Maternity leave prompts concerns over student learning


When teachers go on maternity leave, many challenges arise in the learning environment for teachers and students.

Maternity leave is a period of time when a mother takes a break from work after welcoming a baby. Teachers at SCHS have experienced leaving their classrooms and students behind in order to take care of themselves and their child.

English teacher and yearbook advisor Hannah Blue went on maternity leave during the 2021-2022 school year and will take leave again later in 2023. Reflecting on her first maternity leave, Blue struggled with more than what she bargained for.

“It was so difficult, mainly because while I trusted my coworkers, they’re not the ones in here delivering the lessons, and so I think there was probably some miscommunications between the teachers I work with, my long-term sub and the students,” Blue said.

When teachers are out of the classroom, substitute teachers take over. For situations like maternity leave, long-term substitutes are common. Junior Danielle Grattidge thought it was complicated to learn the material that was intended to be taught by a teacher.

“Normally, substitutes are only there for a day or so and it’s independent work, but you can’t do independent work for a whole semester,” Grattidge said. “It was difficult to grasp the concepts that we were supposed to be seeing for the first time.”

Similarly, junior Rushil Ramkrishnan agrees that it was a difficult adjustment to the classroom environment by not being able to form proper relationships with the main educator. 

“We never got to establish a year-long solidified connection with the teacher, and we had to switch classroom management styles with the varying subs,” Ramkrishnan said.

Grattidge wished the substitute teachers were more supportive and knowledgeable.   

“I think it would have been better if they had substitutes who were more understanding of the concepts that needed to be taught in the class,” Grattidge said.

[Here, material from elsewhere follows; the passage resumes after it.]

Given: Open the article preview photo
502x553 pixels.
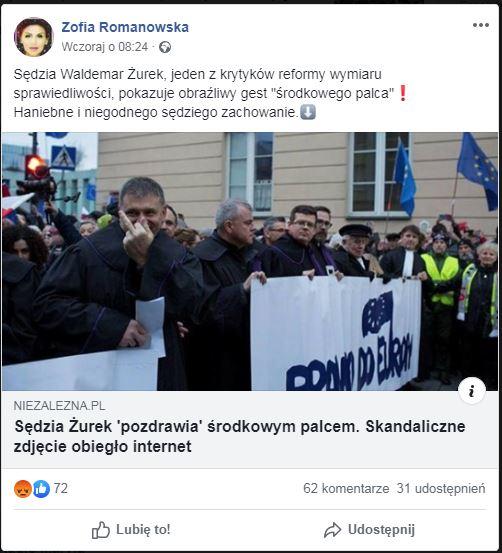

Maternity leave can be a complicated time for teachers no matter the work environment. Spanish teacher Amanda Vrabel had her first maternity leave during virtual learning in 2021. She managed to find substitute teachers who spoke Spanish, but there were issues with technology.

“I might be able to find somebody who knows Spanish, but to be able to navigate to the meetings in all the online stuff was maybe too much for somebody,” Vrabel said.

Taking leave during distance learning was not the only challenge for Vrabel. When she returned, Vrabel experienced difficulties breastfeeding her baby. Though SCHS does have a room for teachers who need to breastfeed, the amount of time it takes to produce milk disrupts student learning and lesson planning time.

“The thing that was hard was we had to find somebody to come cover our classes so we can go do that (breastfeed),” Vrabel said. “I felt like it was me having to ask somebody for a favor even though they were going to get compensated.”

Blue believes having support during maternity benefits the mother’s well-being. She expressed gratitude for her colleagues and loved ones who supported her throughout the process.

“I was very supported by my coworkers who are also friends, and that was something that had been built prior to me being on maternity leave. If I did not have those people, I don’t know what would’ve happened,” Blue said. “If you rewound my life three years prior, before those relationships had formed, I don’t know what would have happened with my students.”

Ramkrishnan was relieved when Blue returned from maternity leave. He believes that when she came back, the class’s morale and productivity increased.

“After she returned, we had a lot more discussions and in-class work as we could make time for educated discussions,” Ramkrishnan said.

When Vrabel was on maternity leave, her baby was on the forefront of her mind and other concerns were secondary.

“During the day, you’re completely so immersed in all the stress of taking care of a newborn baby that you don’t even have time to think or worry about school to be completely honest,” Vrabel said. “It’s something that’s so all-consuming.”

Blue expressed that while there are numerous difficulties, the hardest challenge for educators on leave would have to be missing their students and the classroom environment. The guilt many teachers experience from being outside of the classroom and unable to help takes a toll on both the teachers and students.

“At the end of the day, these are still my students, and I still take the ownership for those students. I want to make sure every student leaves that school year feeling they got the education they deserve,” Blue said. “Education doesn’t pause.”